Stored data entries
****************************************
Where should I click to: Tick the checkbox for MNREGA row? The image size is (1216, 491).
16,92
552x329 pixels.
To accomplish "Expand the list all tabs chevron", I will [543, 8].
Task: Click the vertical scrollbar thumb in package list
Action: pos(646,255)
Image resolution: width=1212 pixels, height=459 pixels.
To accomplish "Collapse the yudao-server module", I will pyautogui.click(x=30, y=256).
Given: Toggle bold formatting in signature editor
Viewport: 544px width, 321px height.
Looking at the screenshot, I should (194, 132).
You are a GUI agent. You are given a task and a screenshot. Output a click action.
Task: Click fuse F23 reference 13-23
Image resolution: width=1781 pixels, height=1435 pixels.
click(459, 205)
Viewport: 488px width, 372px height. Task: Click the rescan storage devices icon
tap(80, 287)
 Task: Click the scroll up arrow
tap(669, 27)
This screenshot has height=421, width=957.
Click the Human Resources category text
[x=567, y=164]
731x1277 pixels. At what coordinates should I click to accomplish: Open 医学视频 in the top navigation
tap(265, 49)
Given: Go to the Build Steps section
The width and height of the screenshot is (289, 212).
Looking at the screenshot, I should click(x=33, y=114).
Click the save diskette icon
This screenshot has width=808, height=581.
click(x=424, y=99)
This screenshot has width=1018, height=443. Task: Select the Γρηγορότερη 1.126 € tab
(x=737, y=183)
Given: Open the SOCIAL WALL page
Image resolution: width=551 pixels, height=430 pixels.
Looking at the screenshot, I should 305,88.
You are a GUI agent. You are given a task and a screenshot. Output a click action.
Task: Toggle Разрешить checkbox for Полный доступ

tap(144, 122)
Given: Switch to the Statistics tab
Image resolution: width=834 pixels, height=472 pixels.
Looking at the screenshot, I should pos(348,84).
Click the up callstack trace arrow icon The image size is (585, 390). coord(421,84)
****************************************
▸ **Aim of the exercise**:
All of the data, start to finish: please output it exactly.

▸ **Response below**:
Where should I click to: Tick the checkbox for MNREGA row? The image size is (1216, 491).
16,92
552x329 pixels.
To accomplish "Expand the list all tabs chevron", I will [543, 8].
Task: Click the vertical scrollbar thumb in package list
Action: pos(646,255)
Image resolution: width=1212 pixels, height=459 pixels.
To accomplish "Collapse the yudao-server module", I will pyautogui.click(x=30, y=256).
Given: Toggle bold formatting in signature editor
Viewport: 544px width, 321px height.
Looking at the screenshot, I should (194, 132).
You are a GUI agent. You are given a task and a screenshot. Output a click action.
Task: Click fuse F23 reference 13-23
Image resolution: width=1781 pixels, height=1435 pixels.
click(459, 205)
Viewport: 488px width, 372px height. Task: Click the rescan storage devices icon
tap(80, 287)
 Task: Click the scroll up arrow
tap(669, 27)
This screenshot has height=421, width=957.
Click the Human Resources category text
[x=567, y=164]
731x1277 pixels. At what coordinates should I click to accomplish: Open 医学视频 in the top navigation
tap(265, 49)
Given: Go to the Build Steps section
The width and height of the screenshot is (289, 212).
Looking at the screenshot, I should click(x=33, y=114).
Click the save diskette icon
This screenshot has width=808, height=581.
click(x=424, y=99)
This screenshot has width=1018, height=443. Task: Select the Γρηγορότερη 1.126 € tab
(x=737, y=183)
Given: Open the SOCIAL WALL page
Image resolution: width=551 pixels, height=430 pixels.
Looking at the screenshot, I should 305,88.
You are a GUI agent. You are given a task and a screenshot. Output a click action.
Task: Toggle Разрешить checkbox for Полный доступ

tap(144, 122)
Given: Switch to the Statistics tab
Image resolution: width=834 pixels, height=472 pixels.
Looking at the screenshot, I should pos(348,84).
Click the up callstack trace arrow icon The image size is (585, 390). coord(421,84)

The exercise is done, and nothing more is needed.